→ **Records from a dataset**
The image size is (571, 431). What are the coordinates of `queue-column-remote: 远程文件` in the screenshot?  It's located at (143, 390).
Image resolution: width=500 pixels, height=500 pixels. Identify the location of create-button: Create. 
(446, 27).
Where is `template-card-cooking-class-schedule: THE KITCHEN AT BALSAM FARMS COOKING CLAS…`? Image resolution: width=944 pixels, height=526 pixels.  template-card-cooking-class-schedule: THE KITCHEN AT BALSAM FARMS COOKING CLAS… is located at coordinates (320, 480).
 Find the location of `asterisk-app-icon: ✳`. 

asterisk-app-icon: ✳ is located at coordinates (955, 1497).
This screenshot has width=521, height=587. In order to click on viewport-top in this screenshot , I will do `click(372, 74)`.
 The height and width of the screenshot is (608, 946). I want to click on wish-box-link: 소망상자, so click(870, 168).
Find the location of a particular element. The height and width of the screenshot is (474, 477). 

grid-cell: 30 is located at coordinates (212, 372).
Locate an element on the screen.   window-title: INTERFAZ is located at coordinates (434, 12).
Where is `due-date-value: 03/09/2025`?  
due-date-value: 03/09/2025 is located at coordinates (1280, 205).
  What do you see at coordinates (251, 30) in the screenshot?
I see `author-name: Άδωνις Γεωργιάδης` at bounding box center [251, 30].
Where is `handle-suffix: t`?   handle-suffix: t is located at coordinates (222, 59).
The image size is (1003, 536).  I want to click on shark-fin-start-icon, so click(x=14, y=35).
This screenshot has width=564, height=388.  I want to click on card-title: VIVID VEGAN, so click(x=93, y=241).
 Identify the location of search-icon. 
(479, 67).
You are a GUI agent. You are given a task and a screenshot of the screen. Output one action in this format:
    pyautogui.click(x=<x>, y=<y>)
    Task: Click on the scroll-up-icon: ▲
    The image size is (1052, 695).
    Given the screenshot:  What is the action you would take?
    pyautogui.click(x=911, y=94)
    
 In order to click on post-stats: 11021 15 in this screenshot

→ **Try it**
In the data, starting at the line that contains "The image size is (1003, 536)." and ending at the end of the data, replace "search-icon" with "search-box-icon". Give back only those lines, with everything else left as it is.

→ **Response for this exercise**
The image size is (1003, 536).  I want to click on shark-fin-start-icon, so click(x=14, y=35).
This screenshot has width=564, height=388.  I want to click on card-title: VIVID VEGAN, so click(x=93, y=241).
 Identify the location of search-box-icon. 
(479, 67).
You are a GUI agent. You are given a task and a screenshot of the screen. Output one action in this format:
    pyautogui.click(x=<x>, y=<y>)
    Task: Click on the scroll-up-icon: ▲
    The image size is (1052, 695).
    Given the screenshot:  What is the action you would take?
    pyautogui.click(x=911, y=94)
    
 In order to click on post-stats: 11021 15 in this screenshot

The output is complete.